03:18Conscient des difficultés financières des agriculteurs
03:21qui pour beaucoup peinent à vivre de leurs activités,
03:24Hélène et Étienne ont, dès le début, pensé à un projet global
03:27pour que leur revenu ne soit pas uniquement centré sur le maraîchage.
03:32D'abord simple ferme, le village potager s'est très vite transformé en écolieux
03:36dédié à la transition écologique et sociale,
03:39avec des gîtes et une activité de séminaire d'entreprise
03:42pour sensibiliser les gens au travail de la terre.
03:45Le maraîchage bio, c'est une activité qui est très peu rentable,
03:50sur laquelle il y a beaucoup d'aléas.
03:52C'est un métier qui est vraiment difficile,
03:56sur lequel gagner de l'argent c'est difficile.
03:59Les premières études économiques montraient qu'en gros,
04:02on travaille 70 heures par semaine pour moins d'un SMIC.
04:06Donc ce n'est pas très sexy comme métier.
04:10Et donc on s'est dit, mais est-ce qu'il y a des moyens de concilier
04:15à la fois une agriculture agroécologique durable et rentable ?
04:22Dès le départ on s'est dit, l'agriculture biologique,
04:24ça c'est vraiment notre ligne rouge.
04:26Par contre on s'est dit, il faut aller plus loin.
04:29Ça a été dès le départ une entreprise de l'économie sociale et solidaire.
04:32Assez vite on est devenu aussi entreprise d'insertion.
04:34Ça veut dire qu'on a une partie de nos équipes qui sont des salariés
04:38avec ce contrat en insertion.
04:41On voulait aussi avoir un lieu qui soit ouvert,
04:44sur lequel on puisse accueillir du monde pour partager nos valeurs.
04:49Le gîte s'est imposé assez vite et on a créé le potager et le village.
04:56Un projet nécessaire pour pouvoir s'y retrouver financièrement.
05:01Car loin d'être rentable, l'agriculture biologique,
05:04raisonnée ou conventionnelle connaît des heures difficiles
05:06depuis de nombreuses années.
05:08Entre 2015 et 2023, les agriculteurs bio ont perdu, eux,
05:12plus de la moitié de leurs aides environnementales de la PAC,
05:15alors que son budget global, lui, n'a baissé que de 5%
05:18selon les derniers chiffres de la Fédération Nationale d'Agriculture Biologique.
05:23Et ça ne va pas aller en s'arrangeant.
05:24Le gouvernement a annoncé au mois de mai une coupe de 10 millions d'euros
05:29dans le fonds Avenir Bio dédié aux investissements.

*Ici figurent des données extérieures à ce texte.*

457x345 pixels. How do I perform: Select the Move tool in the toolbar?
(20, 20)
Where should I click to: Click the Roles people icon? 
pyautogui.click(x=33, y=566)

05:33Hélène note néanmoins quelques améliorations,
05:36notamment grâce au développement des paiements pour services environnementaux
05:39qui permettent aux agriculteurs de toucher un petit pécule
05:42en fonction de la manière dont ils prennent soin
05:44de la biodiversité environnante, des ressources en eau et des zones humides.

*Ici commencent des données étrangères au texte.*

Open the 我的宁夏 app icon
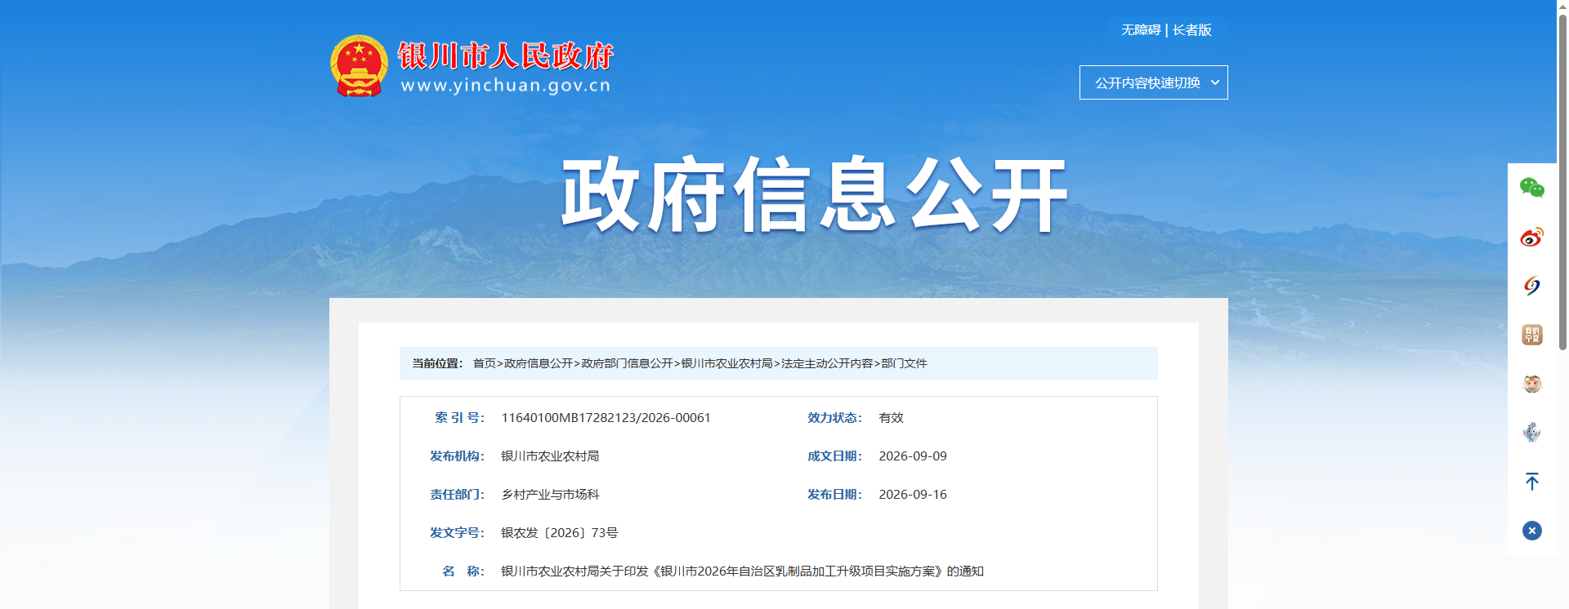Viewport: 1569px width, 609px height. (1531, 335)
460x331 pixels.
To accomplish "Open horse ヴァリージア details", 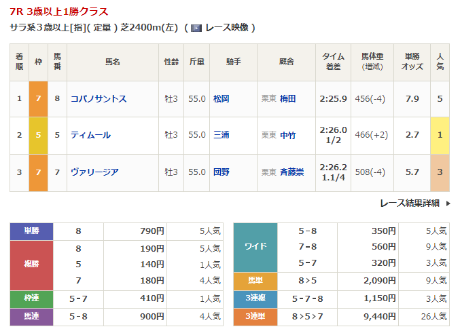I will pos(94,172).
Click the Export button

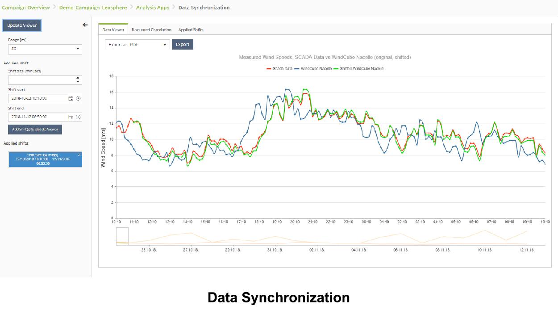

05:49Mais l'agricultrice pointe aussi du doigt
05:50un manque global d'accompagnement technique et financier.
05:54Ce qui est chiant, c'est que si on veut changer de modèle
05:56et aller vers une agriculture qui soit plus respectueuse
05:59de la biodiversité, de la santé des sols,
06:02il y a beaucoup d'accompagnement à faire.
06:03Il faut former les jeunes à l'agroécologie,
06:06il faut mettre en place des nouvelles pratiques.

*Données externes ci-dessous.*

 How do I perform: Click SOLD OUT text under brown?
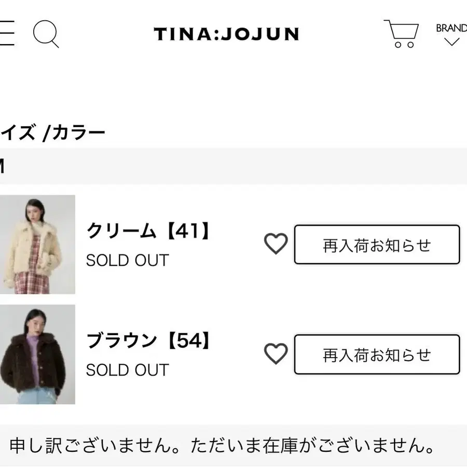click(x=128, y=370)
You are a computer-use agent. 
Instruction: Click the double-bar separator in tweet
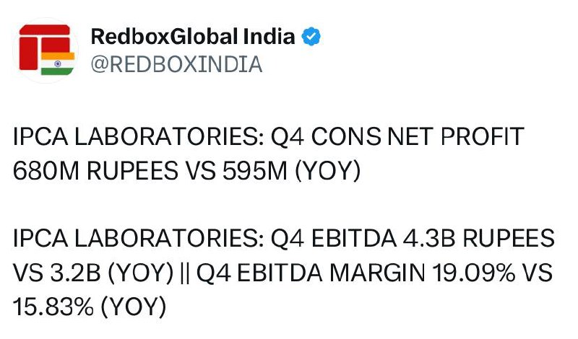pyautogui.click(x=185, y=273)
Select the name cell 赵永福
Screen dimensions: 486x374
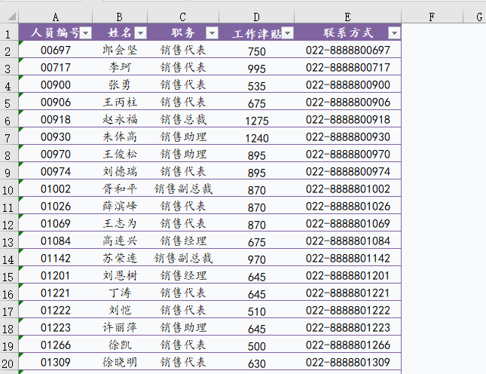(x=120, y=119)
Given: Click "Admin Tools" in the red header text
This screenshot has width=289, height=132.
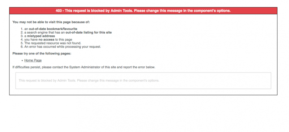Looking at the screenshot, I should pos(121,11).

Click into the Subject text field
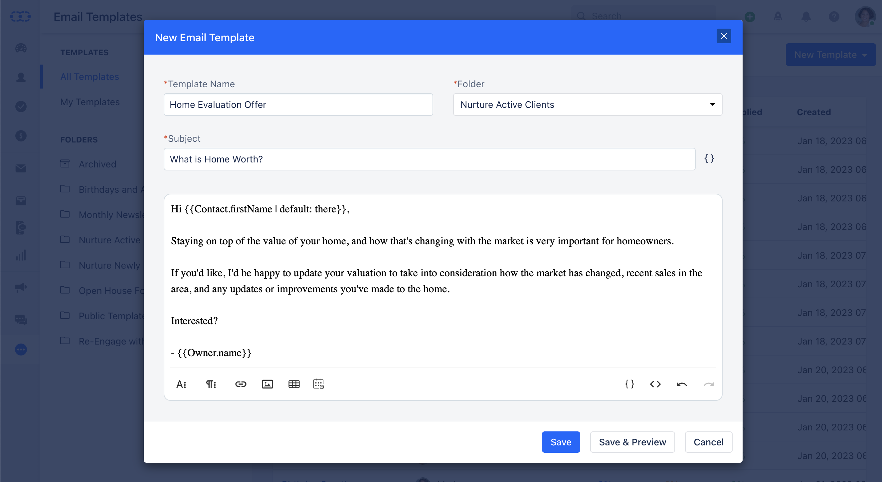point(429,159)
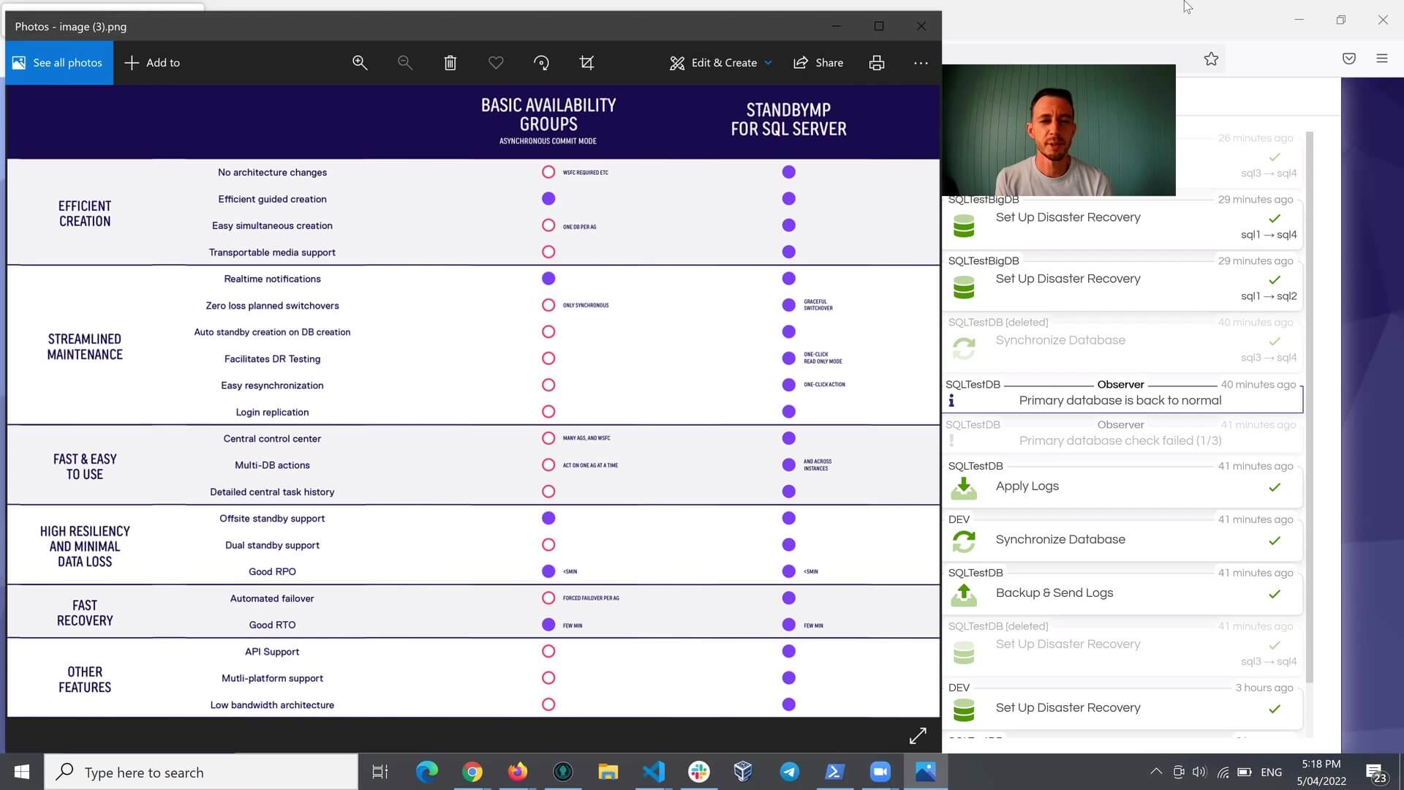The height and width of the screenshot is (790, 1404).
Task: Open the See more ellipsis menu
Action: coord(921,63)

06:09Donc ça demande beaucoup d'accompagnement.
06:11De comprendre comment la vie du sol,
06:15c'est-à-dire les insectes, les bactéries, les champignons
06:17qui composent le sol, comment tout ça travaille en symbiose
06:21et protège les plantes des pathogènes.
06:24Et c'est ce qu'on met en place ici.
06:27Et pour moi, c'est vraiment l'agriculture du futur.
06:29En bio, on ne pollue pas les eaux,
06:32on préserve la biodiversité.
06:34Il y a plein de services qui pourraient être plus aidés
06:37et qui permettraient peut-être aux agriculteurs
06:40de sauter le pas vers une agriculture plus durable.
06:43Le texte final promulgué de la loi du plomb conserve
06:46plusieurs mesures validées par le Conseil constitutionnel,
06:49comme les simplifications administratives accordées
06:51aux plus gros élevages,
06:53la facilitation des constructions d'ouvrages de stockage
06:55d'eau agricole, dont les mégabassines,
06:58la fin de l'interdiction d'être à la fois conseiller
07:00et vendeur de pesticides,
07:02le renforcement de la tutelle de l'État
07:04sur l'Office français de la biodiversité
07:06ou encore l'amélioration de l'assurance récolte.